THE JEWEL OF THE NILE [1985] review

March 4, 2011 · Print This Article

I would say that in 2011 it is no longer possible to release a silly romantic adventure movie, thus THE JEWEL OF THE NILE is more certainly a product only the 80s could produce. While old memories of the first move in the series, ROMANCING THE STONE, lingered in my head for decades finally prompting me to revisit it in late 2009, I am fairly certain that come 2030 I will have no such lingering desires to revisit NILE. This time there is absolutely no story and the traps the characters find themselves in are escaped in ludicrous ease, just breezing past the important things like how they did it, etc.

Michael Douglas and Kathleen Turner are still pretty good on screen together, and at times Danny DeVito does well playing the hard to like foil turned partner, at least when he is not literally spitting out his lines.

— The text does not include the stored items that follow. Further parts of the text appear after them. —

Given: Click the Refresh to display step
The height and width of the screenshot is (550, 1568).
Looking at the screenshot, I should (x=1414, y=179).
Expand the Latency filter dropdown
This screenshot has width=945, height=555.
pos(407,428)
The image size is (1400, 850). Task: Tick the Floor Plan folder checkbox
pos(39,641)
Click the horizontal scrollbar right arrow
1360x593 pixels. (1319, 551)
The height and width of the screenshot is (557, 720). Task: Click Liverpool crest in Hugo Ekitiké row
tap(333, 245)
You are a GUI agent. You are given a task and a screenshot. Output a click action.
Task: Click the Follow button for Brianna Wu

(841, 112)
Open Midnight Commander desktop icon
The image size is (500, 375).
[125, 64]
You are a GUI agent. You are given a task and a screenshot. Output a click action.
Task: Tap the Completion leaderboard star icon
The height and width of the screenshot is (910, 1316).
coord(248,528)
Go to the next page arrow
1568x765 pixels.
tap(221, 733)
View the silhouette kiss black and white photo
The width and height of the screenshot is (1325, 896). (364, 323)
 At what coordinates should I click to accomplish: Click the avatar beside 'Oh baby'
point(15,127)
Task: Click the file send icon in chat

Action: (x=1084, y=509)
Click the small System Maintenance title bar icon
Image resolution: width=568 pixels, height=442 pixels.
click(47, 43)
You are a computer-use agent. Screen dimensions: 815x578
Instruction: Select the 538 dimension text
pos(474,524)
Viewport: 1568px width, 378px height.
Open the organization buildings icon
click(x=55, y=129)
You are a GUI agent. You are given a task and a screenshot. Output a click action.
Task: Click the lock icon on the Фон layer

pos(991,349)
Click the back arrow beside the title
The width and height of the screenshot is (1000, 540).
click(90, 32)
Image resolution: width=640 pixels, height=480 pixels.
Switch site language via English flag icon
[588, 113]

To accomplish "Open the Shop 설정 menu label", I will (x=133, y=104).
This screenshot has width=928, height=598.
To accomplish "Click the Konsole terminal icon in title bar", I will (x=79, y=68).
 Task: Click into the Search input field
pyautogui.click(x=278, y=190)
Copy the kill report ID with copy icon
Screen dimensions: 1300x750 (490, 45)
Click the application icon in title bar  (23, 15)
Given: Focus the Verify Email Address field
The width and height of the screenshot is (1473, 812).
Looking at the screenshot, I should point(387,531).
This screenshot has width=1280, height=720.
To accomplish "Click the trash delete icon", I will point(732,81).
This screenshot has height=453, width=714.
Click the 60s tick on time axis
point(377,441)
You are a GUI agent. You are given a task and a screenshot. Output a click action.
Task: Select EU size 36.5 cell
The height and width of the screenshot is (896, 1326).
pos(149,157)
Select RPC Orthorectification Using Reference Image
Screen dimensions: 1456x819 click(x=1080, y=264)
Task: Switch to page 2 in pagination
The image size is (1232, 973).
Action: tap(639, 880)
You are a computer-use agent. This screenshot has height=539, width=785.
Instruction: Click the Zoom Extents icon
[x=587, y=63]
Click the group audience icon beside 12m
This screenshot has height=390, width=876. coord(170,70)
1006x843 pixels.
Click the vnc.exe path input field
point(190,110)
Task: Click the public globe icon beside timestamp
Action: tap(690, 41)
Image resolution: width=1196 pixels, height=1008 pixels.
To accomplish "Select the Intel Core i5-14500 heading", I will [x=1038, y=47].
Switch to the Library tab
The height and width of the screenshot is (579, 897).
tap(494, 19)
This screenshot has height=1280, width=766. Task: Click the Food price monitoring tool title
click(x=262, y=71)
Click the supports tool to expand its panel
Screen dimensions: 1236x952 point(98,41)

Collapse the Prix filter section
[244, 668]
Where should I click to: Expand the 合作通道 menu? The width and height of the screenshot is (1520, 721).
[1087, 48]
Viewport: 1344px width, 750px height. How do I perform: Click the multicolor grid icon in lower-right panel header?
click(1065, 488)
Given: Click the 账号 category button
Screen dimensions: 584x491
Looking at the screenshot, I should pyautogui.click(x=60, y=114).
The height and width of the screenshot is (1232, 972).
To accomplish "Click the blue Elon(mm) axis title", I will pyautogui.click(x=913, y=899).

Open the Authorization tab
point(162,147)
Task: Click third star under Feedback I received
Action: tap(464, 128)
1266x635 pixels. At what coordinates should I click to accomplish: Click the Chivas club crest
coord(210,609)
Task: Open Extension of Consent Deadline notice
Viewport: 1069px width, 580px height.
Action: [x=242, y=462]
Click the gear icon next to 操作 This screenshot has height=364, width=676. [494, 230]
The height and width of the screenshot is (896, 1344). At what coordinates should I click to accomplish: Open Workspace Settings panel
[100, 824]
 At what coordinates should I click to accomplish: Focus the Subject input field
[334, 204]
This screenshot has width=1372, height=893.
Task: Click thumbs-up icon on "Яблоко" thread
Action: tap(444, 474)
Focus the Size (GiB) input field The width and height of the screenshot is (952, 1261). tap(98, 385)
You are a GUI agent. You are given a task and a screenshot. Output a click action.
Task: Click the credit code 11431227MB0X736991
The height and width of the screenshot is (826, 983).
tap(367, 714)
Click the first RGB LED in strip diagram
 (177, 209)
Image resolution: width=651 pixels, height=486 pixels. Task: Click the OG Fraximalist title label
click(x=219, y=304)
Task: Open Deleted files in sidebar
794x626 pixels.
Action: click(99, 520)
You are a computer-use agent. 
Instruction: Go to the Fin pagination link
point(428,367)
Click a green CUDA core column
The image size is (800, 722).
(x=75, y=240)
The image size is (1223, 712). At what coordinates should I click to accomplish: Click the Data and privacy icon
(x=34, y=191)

The villain though is just a cartoon character and the harsh desert backdrop does not work nearly as well as the lush Colombian rainforest did in STONE.

After some quick setup events, Douglas is on a rescue Turner mission again that should have ended the movie at about the 30-minute mark. Why Douglas does not rejoin the people who helped him be in a position to save Turner is a massive plot hole. Instead they just plunge deep into the desert without even a bottle of water. Movies do not have to be totally realistic, but there should be some basis on plausibility in at least the remotest sense.

If you like STONE, I would try and preserve those memories and resist seeing NILE. Your own imagination for what happens next to the characters would be much more pleasing than watching NILE.